Los contribuyentes que se adhieren y cumplen con los requisitos de este régimen tienen la garantía de que sus declaraciones serán consideradas correctas y suficientes por parte de la Agencia de Recaudación y Control Aduanero (ARCA). Esto implica que, una vez que una declaración es aceptada y pagada, ARCA no puede reabrir, ajustar o cuestionar la determinación del impuesto en esos períodos, a menos que se detecte una “discrepancia significativa”. Este cambio de paradigma abandona la antigua presunción de culpabilidad fiscal, trasladando la carga de la prueba al organismo recaudador.
Un cambio en la dinámica tributaria
La Ley de Inocencia Fiscal marca un hito en la relación entre el Estado y los ciudadanos en el ámbito tributario. Su objetivo principal es la reparación histórica del ahorro nacional mediante la simplificación del sistema impositivo y la protección del ahorro formal. Las nuevas disposiciones buscan fomentar la reintegración de fondos informales a la economía, lo que podría impulsar el consumo, la inversión y el acceso al crédito a mediano y largo plazo.

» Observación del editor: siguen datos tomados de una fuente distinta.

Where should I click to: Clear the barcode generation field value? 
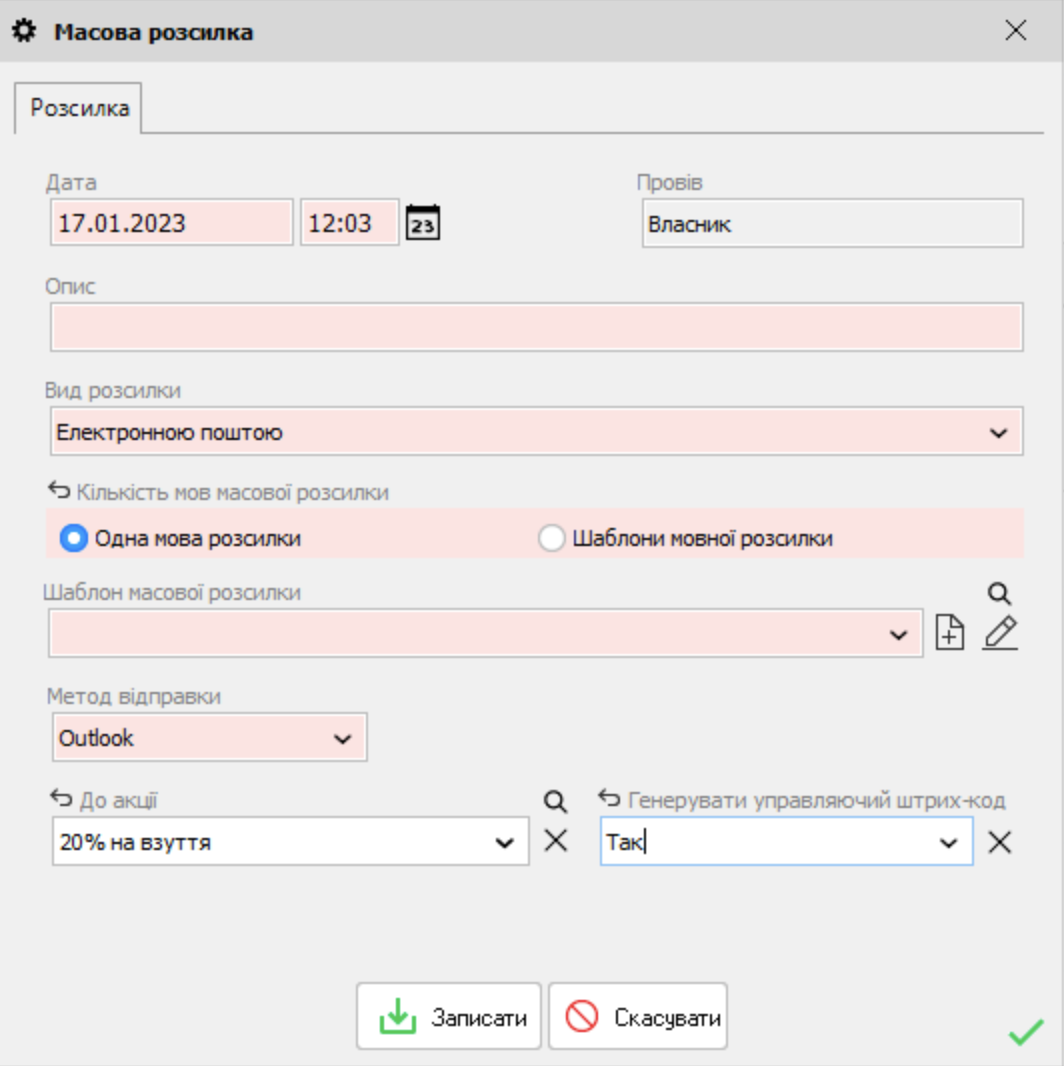(999, 842)
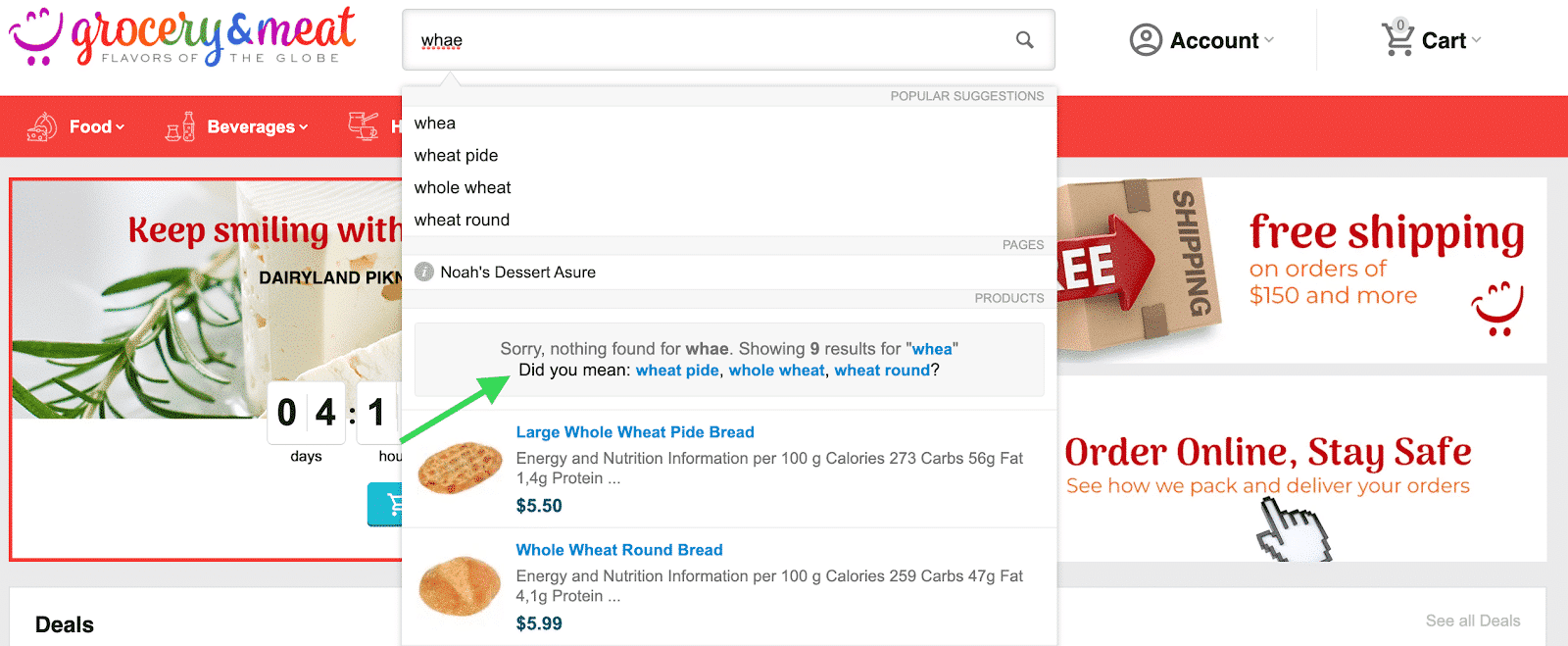Click the search input field containing "whae"

(706, 40)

Este mecanismo de protección se extiende tanto al Impuesto a las Ganancias como al Impuesto al Valor Agregado (IVA) de los períodos no prescriptos, incluso si el contribuyente no tenía obligación previa de declarar, siempre que cumpla con los requisitos establecidos por la normativa. La presentación y el pago en tiempo, ya sea en efectivo o mediante un plan de facilidades dentro del plazo legal, activan automáticamente la presunción de exactitud y el efecto liberatorio para el contribuyente.
Requisitos y condiciones para acceder al régimen
El acceso a este régimen está limitado a personas y empresas cuyos ingresos totales no superen los $1.000 millones y cuyo patrimonio no exceda los $10.000 millones en los últimos tres ejercicios. Estos límites se verifican anualmente y son independientes de la situación previa del contribuyente. La adhesión se realiza a través del servicio “Sistema Registral” en la web de ARCA, seleccionando “Ganancias PH Simplificada”. Una vez completado el proceso, se emite una constancia digital que puede ser utilizada ante entidades financieras como un antecedente favorable.
Para mantener el blindaje, es necesario ratificar anualmente el cumplimiento de las condiciones legales. Cualquier falseamiento de datos o incumplimiento de los requisitos resultará en la exclusión del régimen y la pérdida de sus beneficios. Mientras se cumplan las obligaciones de presentación y pago, ARCA solo podrá fiscalizar la facturación y los gastos deducibles, sin interferir en la variación patrimonial o en los consumos personales del contribuyente.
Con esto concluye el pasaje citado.